Render everything from the line containing "Screen dimensions: 1235x858" down to the line containing "[x=973, y=93]", both included, as a JSON list of strings with one string per line. Omit blank lines and leave the pictures out.

Material.

━━━━━━━━━━━━━━━━━━━━

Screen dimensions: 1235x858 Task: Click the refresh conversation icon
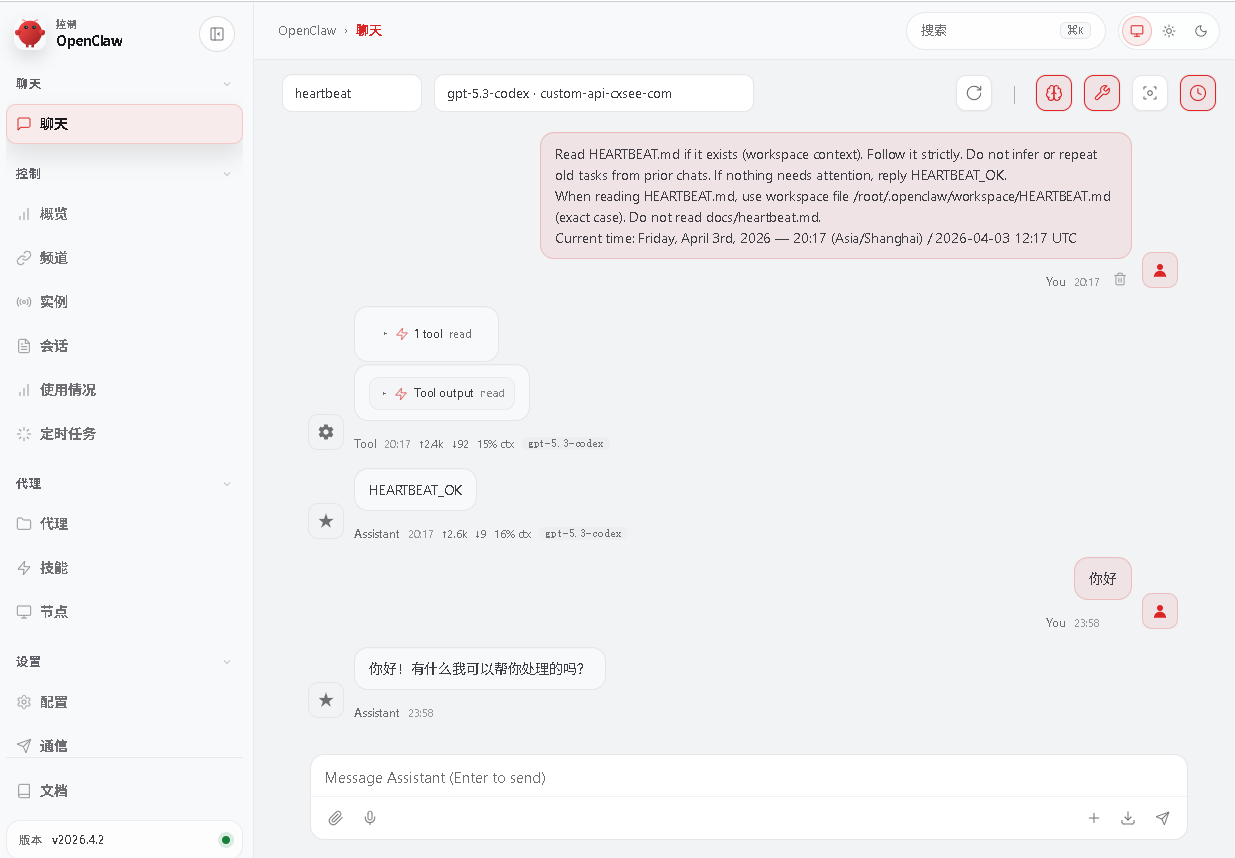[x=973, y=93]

━━━━━━━━━━━━━━━━━━━━

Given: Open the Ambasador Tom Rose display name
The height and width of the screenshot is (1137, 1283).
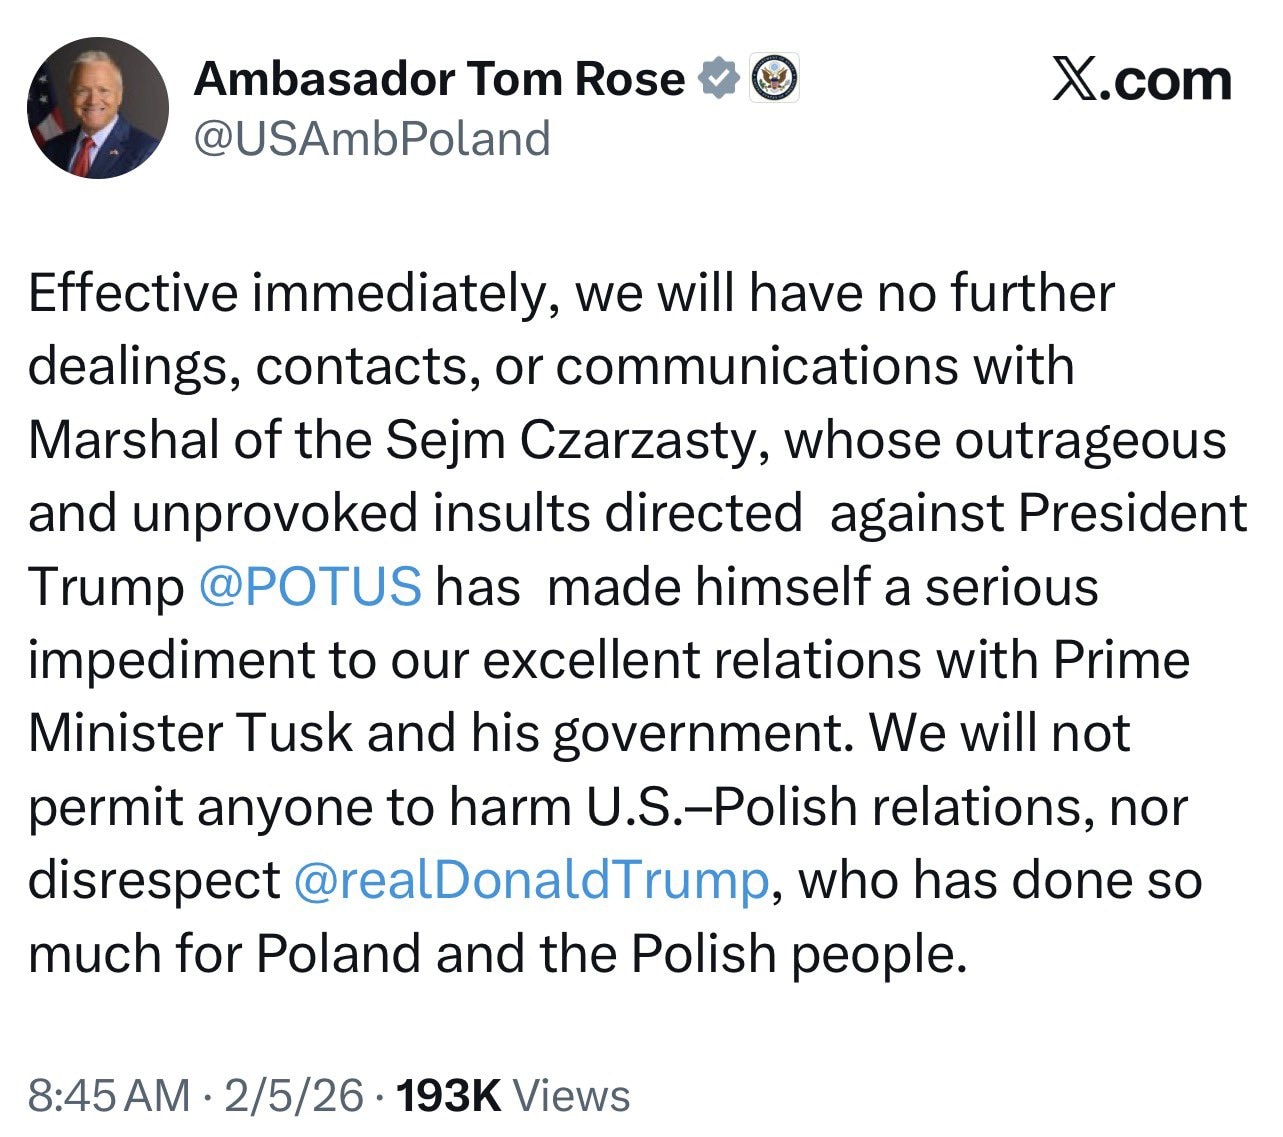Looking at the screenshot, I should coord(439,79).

━━━━━━━━━━━━━━━━━━━━

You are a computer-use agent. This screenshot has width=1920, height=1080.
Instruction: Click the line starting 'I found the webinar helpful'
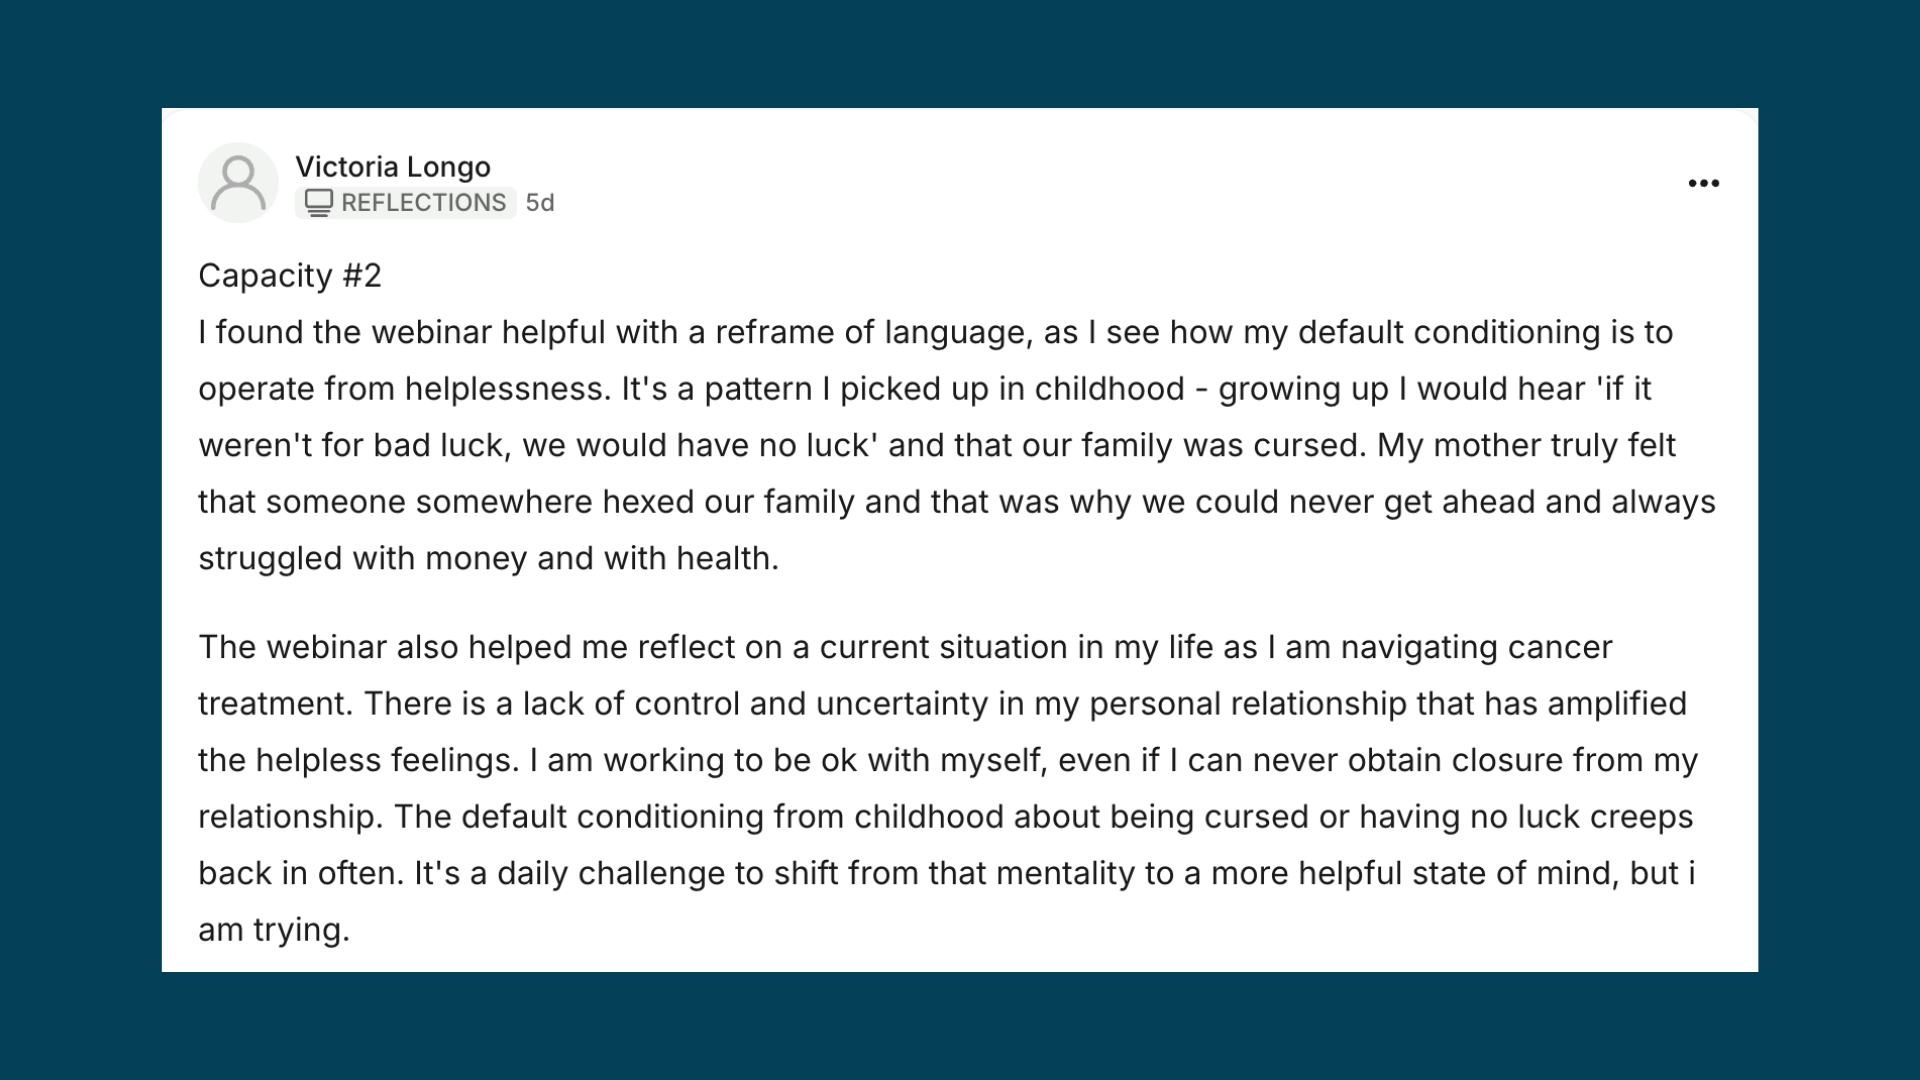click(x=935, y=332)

━━━━━━━━━━━━━━━━━━━━

Right answer.
[
  "Screen dimensions: 1235x858 Task: Click the refresh conversation icon",
  "[x=973, y=93]"
]